BLANTYRE, Malawi (RNS/ENInews) A Presbyterian church in Malawi has welcomed a 14-year jail sentence for two Malawian men who held a traditional engagement ceremony in a country where same-sex relationships are a crime.

"As a church we don't support homosexuality or same-sex marriages. That is both un-African and un-Christian," the Rev. Levi Nyondo, general secretary of the Church of Central Africa Presbyterian, Livingstonia Synod, told ENInews. "We are happy they have been sentenced to 14 years in jail."

A magistrate's court sentenced Steven Monjeza and Tiwonge Chimbalanga to the maximum 14 years in prison on Thursday (May 20) after convicting them of buggery (sodomy) and gross indecency.

"I am giving you a scary sentence so that the public must be protected ...," Chief Resident Magistrate Nyakwawa Usiwa Usiwa said. "Malawi society is not ready to see its sons marrying other sons, nor daughters marrying daughters. It is immoral in our society."

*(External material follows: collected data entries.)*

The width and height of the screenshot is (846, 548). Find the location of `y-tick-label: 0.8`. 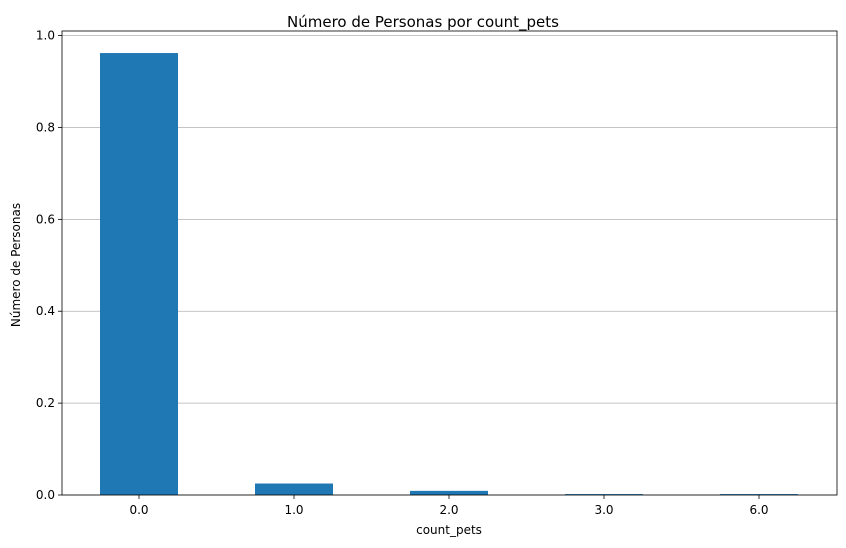

y-tick-label: 0.8 is located at coordinates (46, 127).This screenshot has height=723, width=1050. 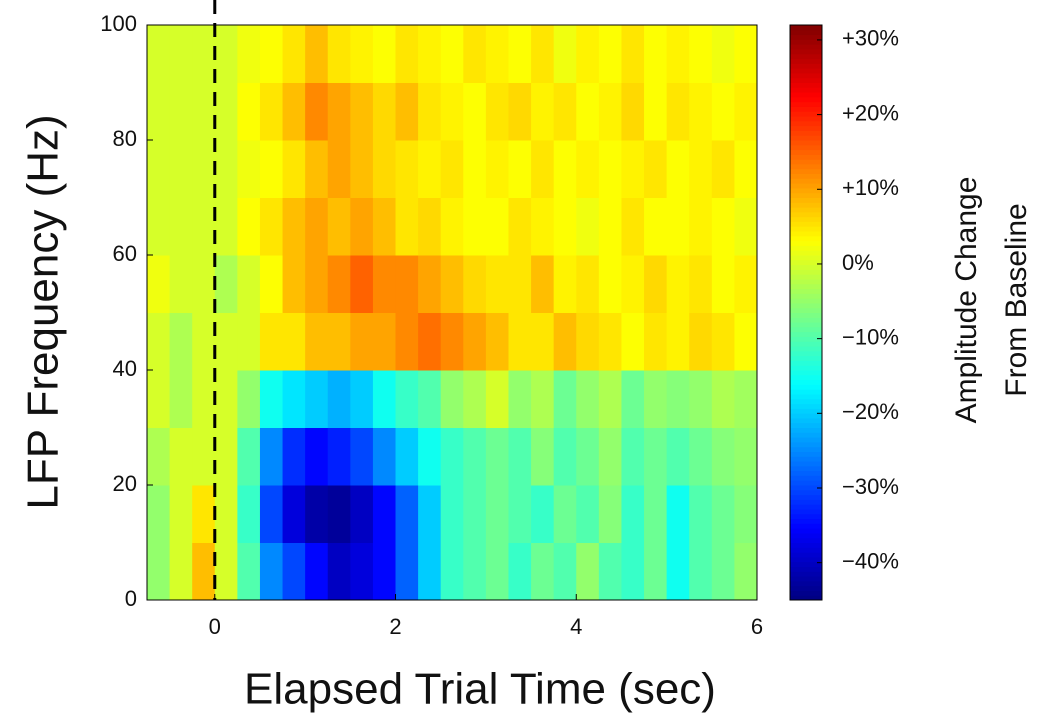 What do you see at coordinates (125, 138) in the screenshot?
I see `y-tick-label: 80` at bounding box center [125, 138].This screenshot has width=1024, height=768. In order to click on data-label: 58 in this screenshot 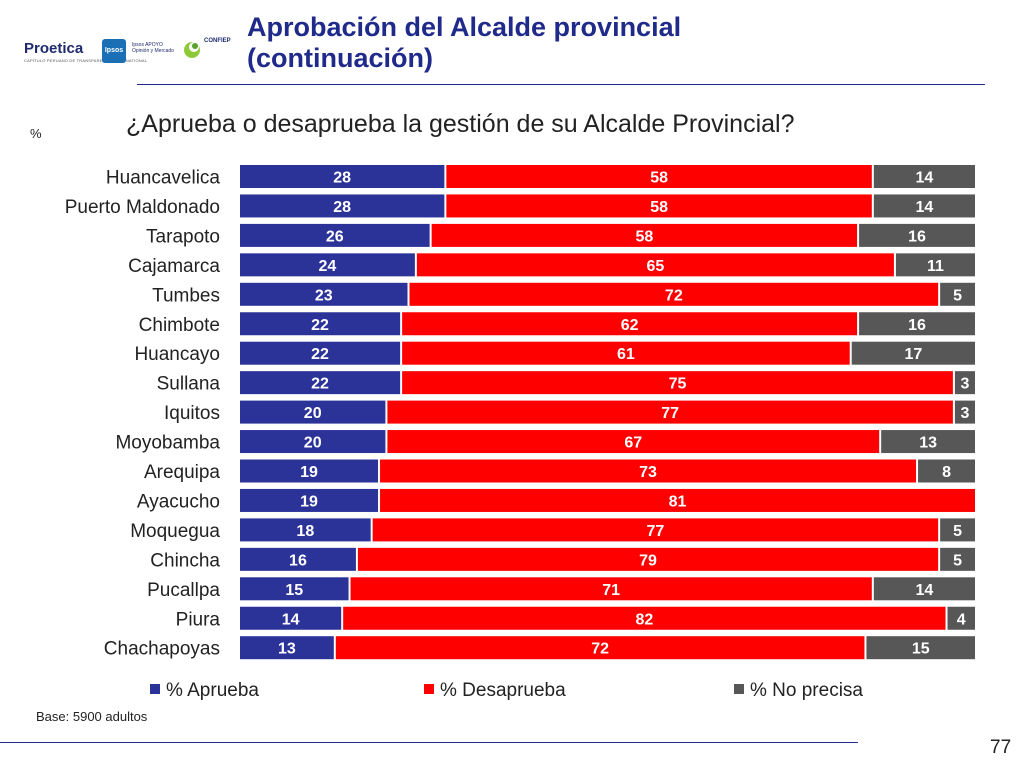, I will do `click(659, 178)`.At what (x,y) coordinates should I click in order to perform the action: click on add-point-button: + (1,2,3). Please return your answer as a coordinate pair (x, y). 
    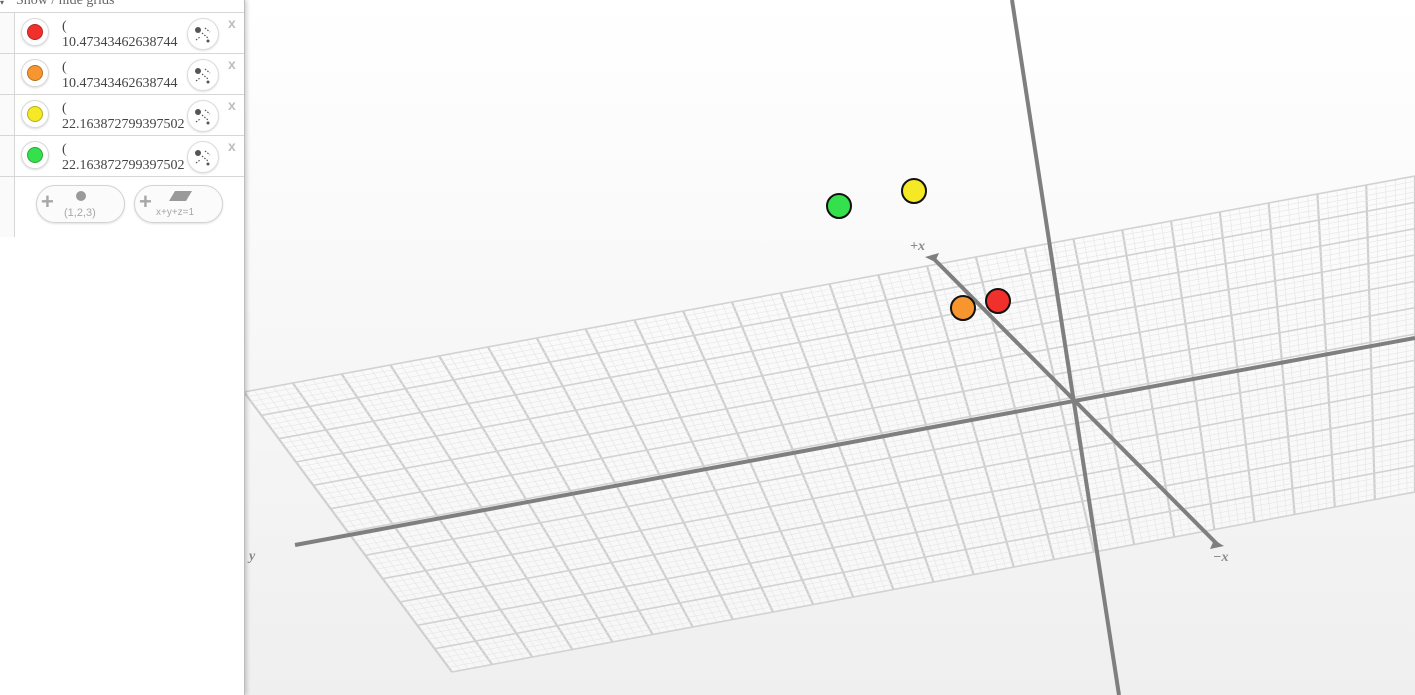
    Looking at the image, I should click on (80, 204).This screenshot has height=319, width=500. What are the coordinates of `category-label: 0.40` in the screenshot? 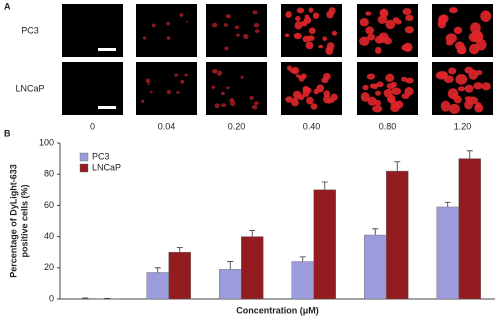 It's located at (312, 126).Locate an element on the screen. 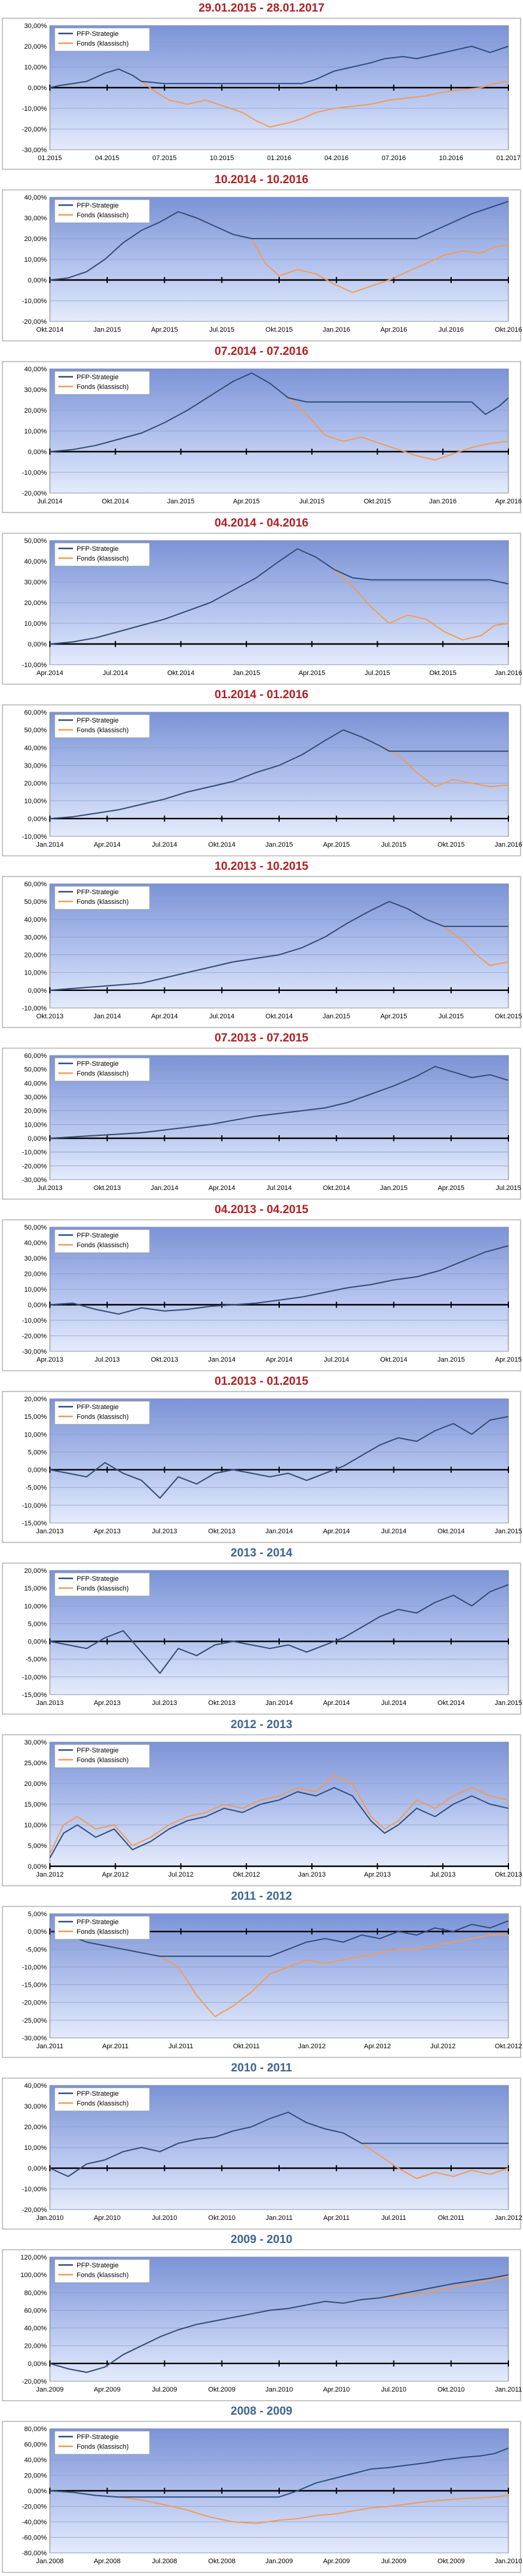 The image size is (523, 2576). x-tick-label: Jul.2015 is located at coordinates (222, 330).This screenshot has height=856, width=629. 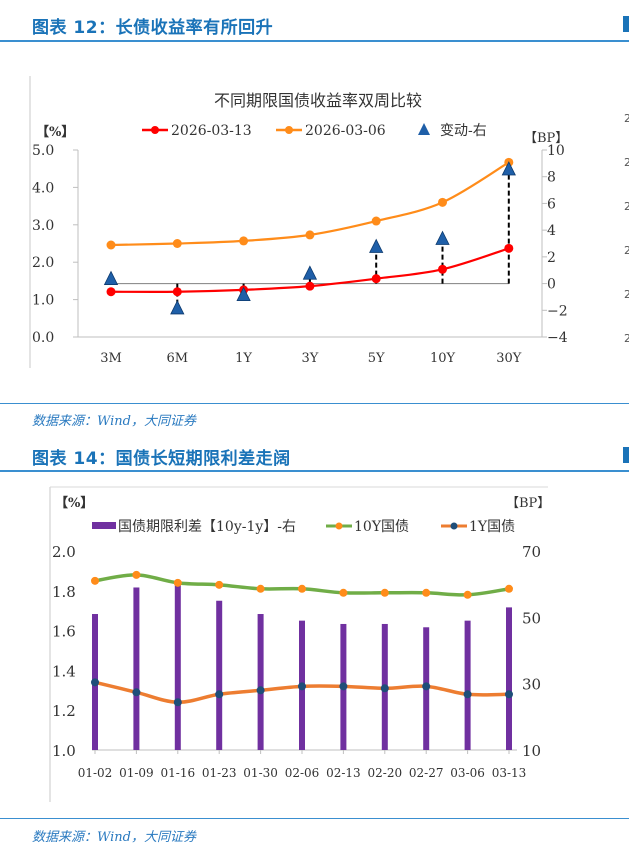 I want to click on svg-text: 10Y国债, so click(x=382, y=527). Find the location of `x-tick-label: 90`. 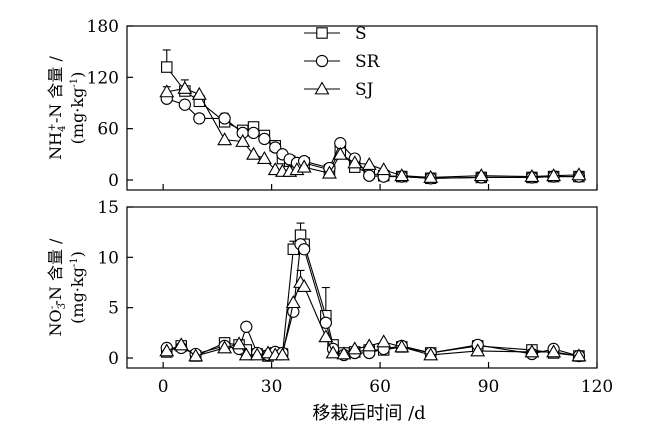

x-tick-label: 90 is located at coordinates (489, 387).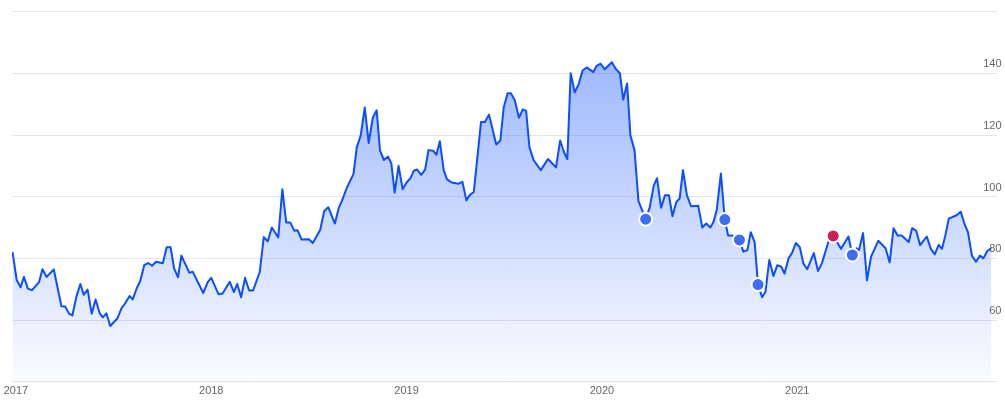 The height and width of the screenshot is (401, 1005). Describe the element at coordinates (992, 186) in the screenshot. I see `y-tick-label: 100` at that location.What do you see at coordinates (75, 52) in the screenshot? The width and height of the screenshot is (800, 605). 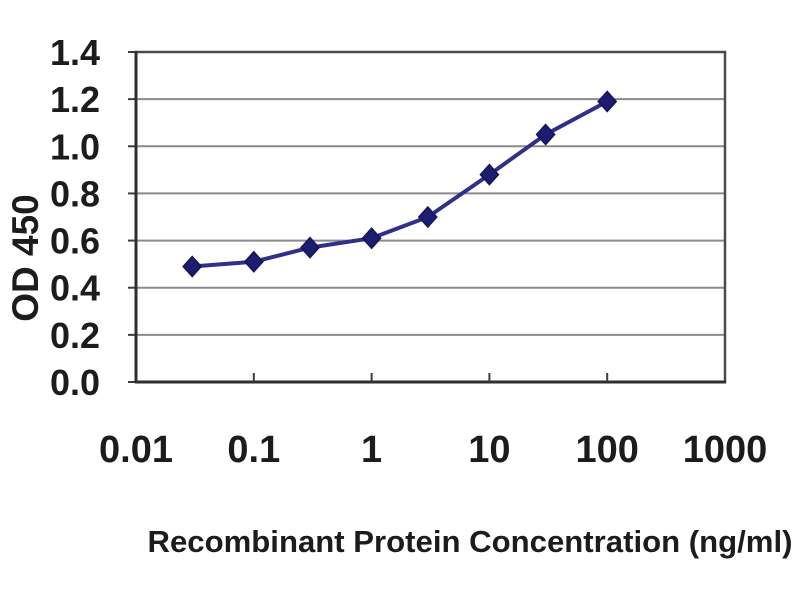 I see `y-tick-label: 1.4` at bounding box center [75, 52].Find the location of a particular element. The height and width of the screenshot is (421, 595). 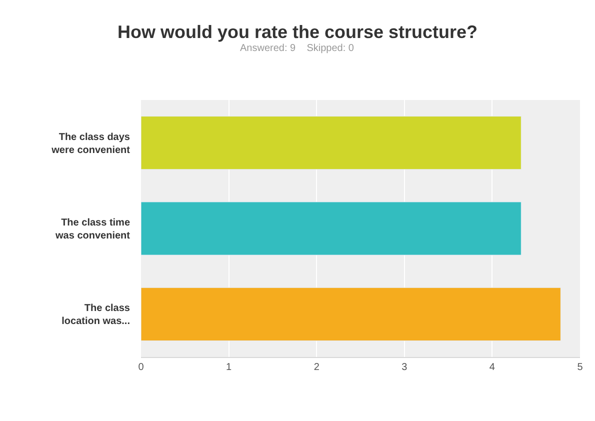

chart-subtitle: Answered: 9 Skipped: 0 is located at coordinates (297, 48).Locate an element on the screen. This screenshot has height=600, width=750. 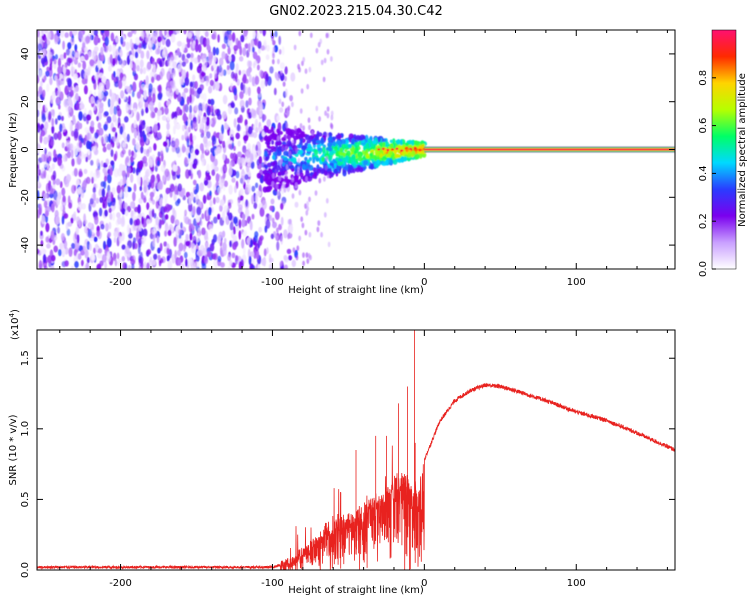
spectrogram-x-label: Height of straight line (km) is located at coordinates (356, 290).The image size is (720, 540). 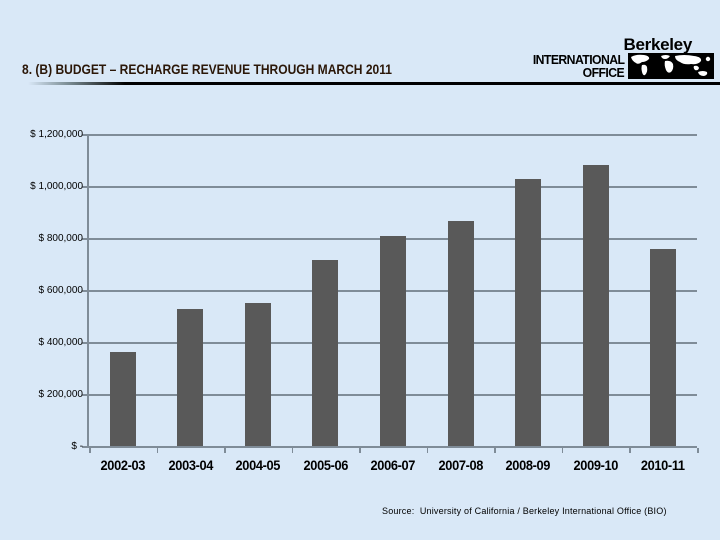 I want to click on world-map-icon, so click(x=671, y=66).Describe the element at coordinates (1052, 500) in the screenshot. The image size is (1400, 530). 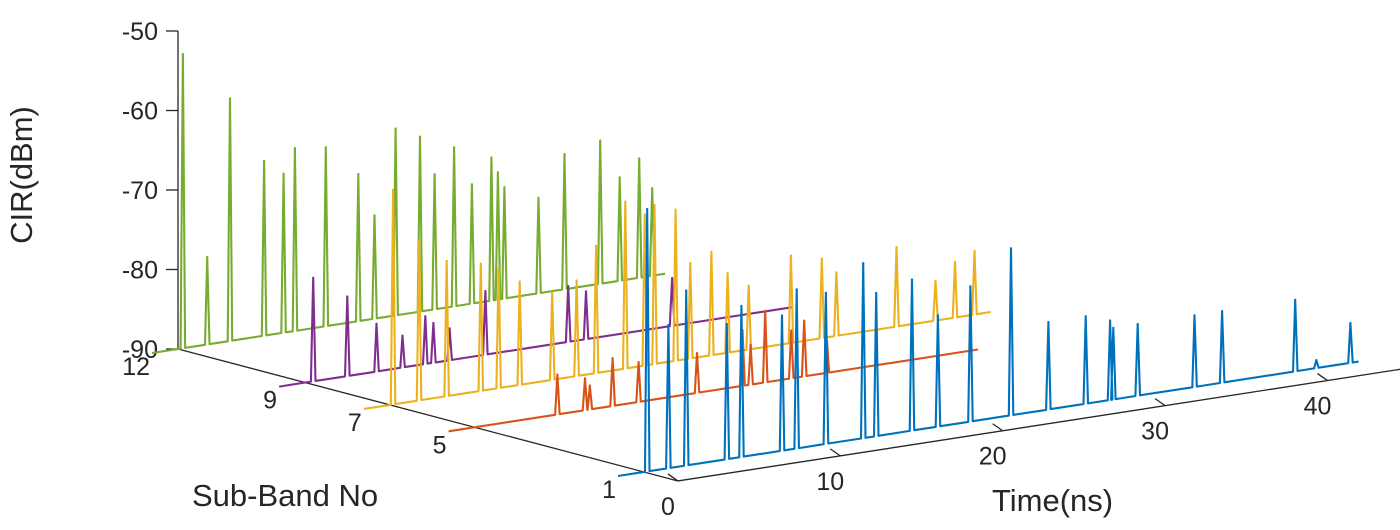
I see `x-axis-label: Time(ns)` at that location.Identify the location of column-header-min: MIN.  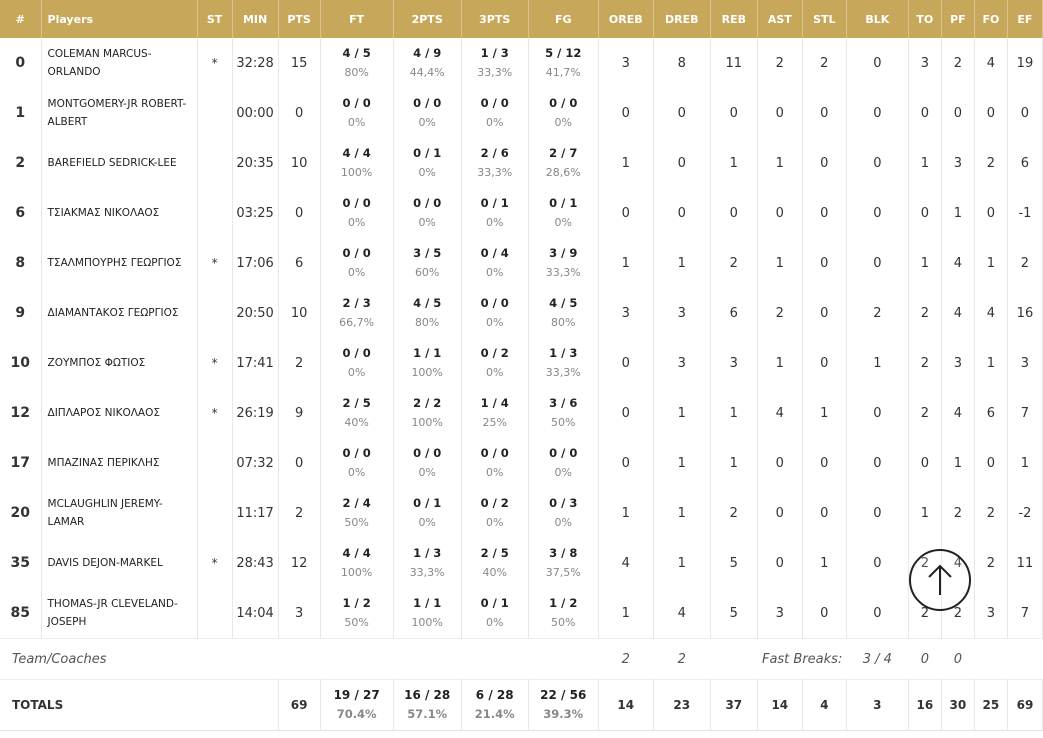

Non-governmental organizations present at the court hearing described the sentence as extreme.

"We are shocked with the sentence," said Undule Mwakasungula, executive director of the Centre for Human Rights and Rehabilitation. "Sending them to jail will not stop them from being gay. We will help them appeal this case and I hope the High Court will be lenient."

But the local Presbyterian church urged the government of Malawi, which is one of the world's poorest countries, not to be bullied by foreign donors into legalizing homosexuality.

"The donors can stay with their money, we have our morals to protect," said Nyondo. "The government should stand firm, we are supporting it. They should not be bullied into submission by donor money."